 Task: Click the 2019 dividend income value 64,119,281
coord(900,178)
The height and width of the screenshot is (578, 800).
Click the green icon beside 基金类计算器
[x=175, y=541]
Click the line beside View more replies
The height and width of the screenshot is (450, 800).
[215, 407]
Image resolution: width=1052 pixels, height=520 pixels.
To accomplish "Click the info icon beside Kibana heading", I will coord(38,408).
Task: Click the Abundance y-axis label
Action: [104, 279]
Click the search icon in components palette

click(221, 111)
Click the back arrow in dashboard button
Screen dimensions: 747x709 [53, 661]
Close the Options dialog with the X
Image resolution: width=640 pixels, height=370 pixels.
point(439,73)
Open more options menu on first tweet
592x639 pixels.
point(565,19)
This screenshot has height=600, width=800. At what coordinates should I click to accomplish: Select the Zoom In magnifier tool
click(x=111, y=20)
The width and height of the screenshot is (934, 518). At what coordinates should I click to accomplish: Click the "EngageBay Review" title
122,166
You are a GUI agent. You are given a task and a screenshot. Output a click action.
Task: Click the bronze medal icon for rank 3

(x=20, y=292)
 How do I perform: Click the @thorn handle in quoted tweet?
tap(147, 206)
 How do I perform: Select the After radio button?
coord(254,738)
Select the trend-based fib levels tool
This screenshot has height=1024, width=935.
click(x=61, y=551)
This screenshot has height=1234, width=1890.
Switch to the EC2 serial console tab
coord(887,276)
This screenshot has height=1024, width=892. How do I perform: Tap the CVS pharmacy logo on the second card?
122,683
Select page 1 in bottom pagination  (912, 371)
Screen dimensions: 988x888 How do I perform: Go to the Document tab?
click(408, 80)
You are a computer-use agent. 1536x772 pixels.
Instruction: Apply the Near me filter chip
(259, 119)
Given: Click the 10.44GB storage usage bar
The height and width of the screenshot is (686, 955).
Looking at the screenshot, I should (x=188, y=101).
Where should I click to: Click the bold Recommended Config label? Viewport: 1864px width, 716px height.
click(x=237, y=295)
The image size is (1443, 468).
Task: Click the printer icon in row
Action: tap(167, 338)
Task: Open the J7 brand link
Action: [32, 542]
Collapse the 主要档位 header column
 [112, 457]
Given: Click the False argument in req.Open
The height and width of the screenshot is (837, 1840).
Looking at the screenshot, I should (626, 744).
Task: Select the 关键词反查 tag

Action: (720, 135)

+++

> [DESCRIPTION OF THE TASK]: Read the entries and pick out all lines that include the word "agent".

> [TASK SOLUTION]:
You are a GUI agent. You are given a task and a screenshot. Output a click action.
You are a computer-use agent. 1536x772 pixels.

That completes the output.